According to one Hurriyat leader, the latest peace effort faces the danger of ending up as a PR exercise with neither side making any commitment vis-a-vis Kashmir. Says Hurriyat chairman Prof Abdul Ghani Bhat: "Talking alone isn't enough. Both India and Pakistan will have to involve the relevant parties to the dispute. This means involving the Hurriyat."

This is the one crucial area of concern for Bhat and other Hurriyat leaders. While in the recent past the Hurriyat has been at the forefront of Vajpayee's peace initiative, doubts are being raised about its role once New Delhi begins direct interaction with Islamabad. Says a Hurriyat leader: "New Delhi has used us and sidelined us. But we hope it recognises that the Hurriyat is the only formation which represents the sentiments of the people in the Valley."

Varying levels of scepticism exists among average Kashmiris too. All agree the invitation is welcome but they aren't too sure how far a meeting between the two leaders will help resolve the Kashmir issue. Says a city lawyer: "Our fear is that once the talks are over, committees will be appointed and a never-ending diplomatic process would be set into motion while militancy will continue in the Valley as before."

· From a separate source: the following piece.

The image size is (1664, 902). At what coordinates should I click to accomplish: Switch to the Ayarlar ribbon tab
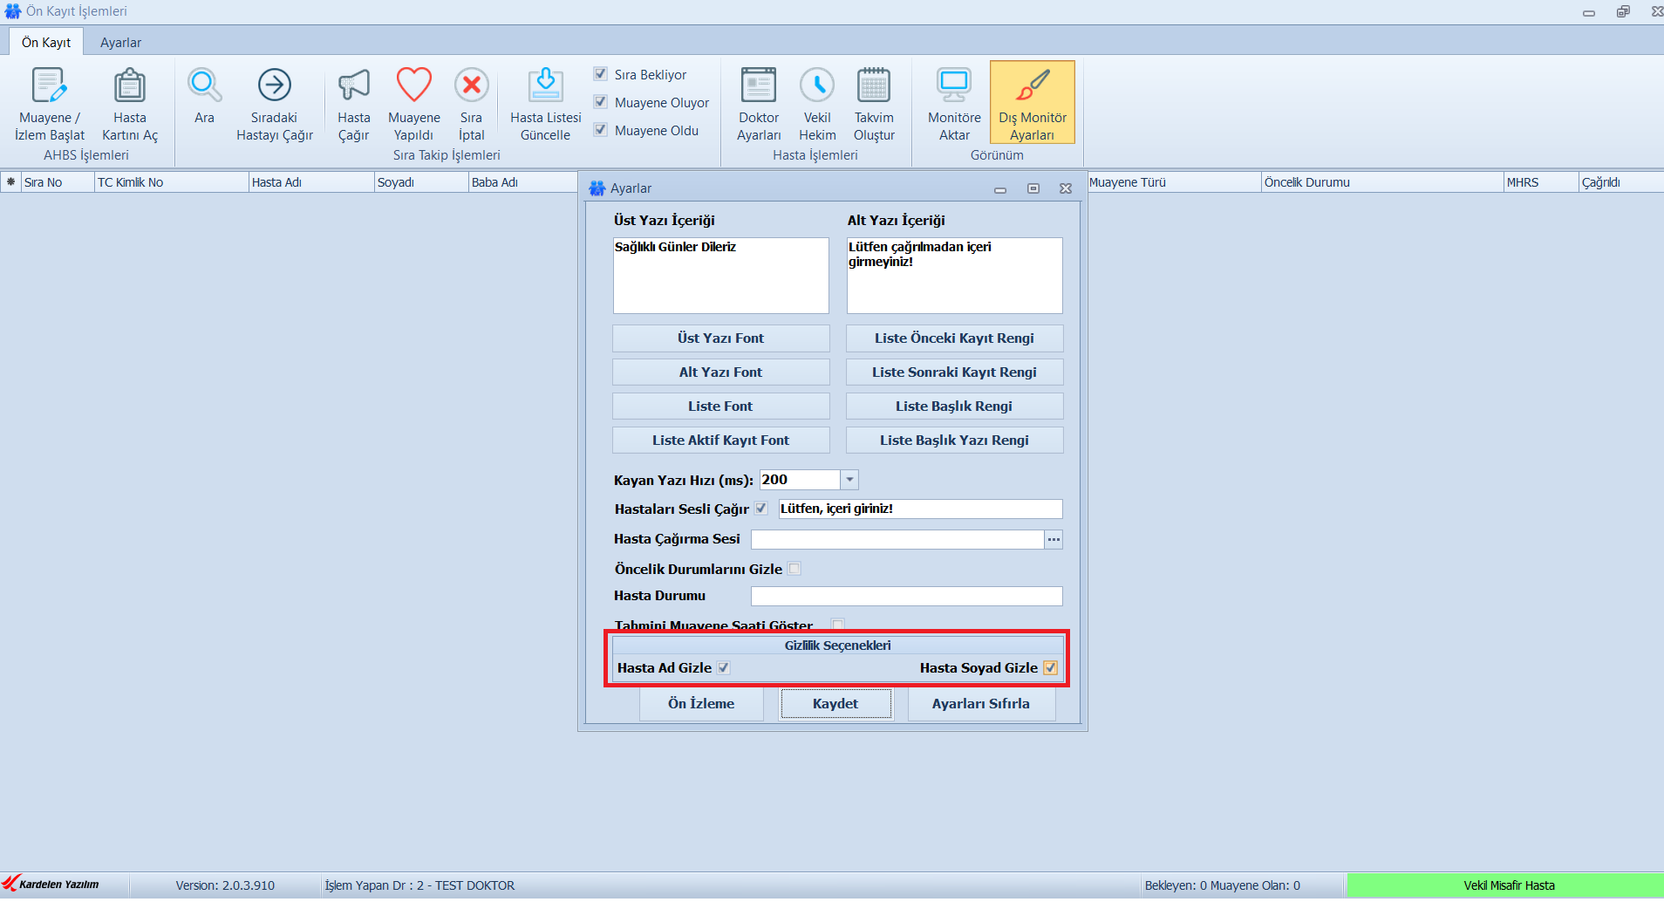120,43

Much of the apprehension stems from the Kashmiri experience of the truce, implemented on November 28. After the first few weeks, it ceased to exist on the ground. While militants stepped up their attacks on the security forces, the latter in turn harassed the common folk. Says Jameema, from downtown Srinagar: "My brother was in custody for a week as they thought he was a militant. The army still troubles us. How will Musharraf's visit help?"

The failure to consolidate on the ceasefire and unrelenting attacks prompted members of the Special Operations Group of the state police to resort at times to brute force. Amid the crackdowns, allegations have been rife of fake encounters and custody killings of ordinary civilians labelled 'hardcore militants'. Over 1,033 persons were killed, including 465 militants and 214 security personnel, during the ceasefire period.

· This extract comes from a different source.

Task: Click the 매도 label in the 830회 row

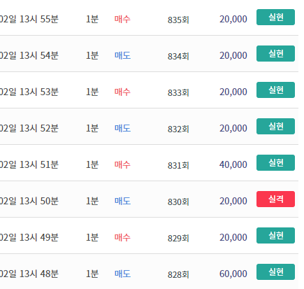Action: pyautogui.click(x=122, y=201)
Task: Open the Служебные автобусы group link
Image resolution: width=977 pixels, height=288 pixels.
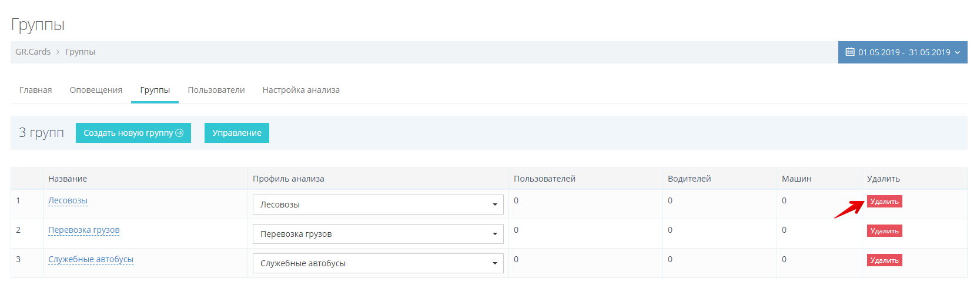Action: (91, 259)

Also, complaints of atrocities on citizens had gone up during the ceasefire. As senior separatist leader and frontline Hurriyat Conference member Abdul Ghani Lone says: "For the first month, there was a ceasefire but later it became a fraud. People were being harassed by security forces and some killed in custody. Houses were looted and women raped. Its withdrawal means nothing to us. It was a big joke. The government has done well to withdraw it."

A significant aspect of the ceasefire has also been rejuvenation of militant groups like the Al-Umar and the Jamait-ul-Mujahideen. Further, the groundswell of support slowly building up for such groups was an ominous sign.Proof of this was seen in the huge turnout of people demanding the bodies of the Lashkar-e-Toiba militants involved in the audacious attack on Srinagar airport.

Now the fears centre around the ceasefire being formally lifted. The feeling is that militants would only step up their attacks and the Valley's civilians will be caught in the crossfire between the jehadis and the security forces.

When Vajpayee took the ceasefire initiative in November, despite persisting differences on the future course, it was welcomed by all in the Valley. But having failed to articulate a fresh set of measures to build on this, all forward movement was stalled. From the Kashmiri's bifocals, it remains to be seen if Musharraf's visit will change things. As a university professor notes: "First there was Lahore, then this ceasefire. We can only pray this move will succeed." Everyone hopes the Vajpayee-Musharraf initiative is not just mired in good intentions.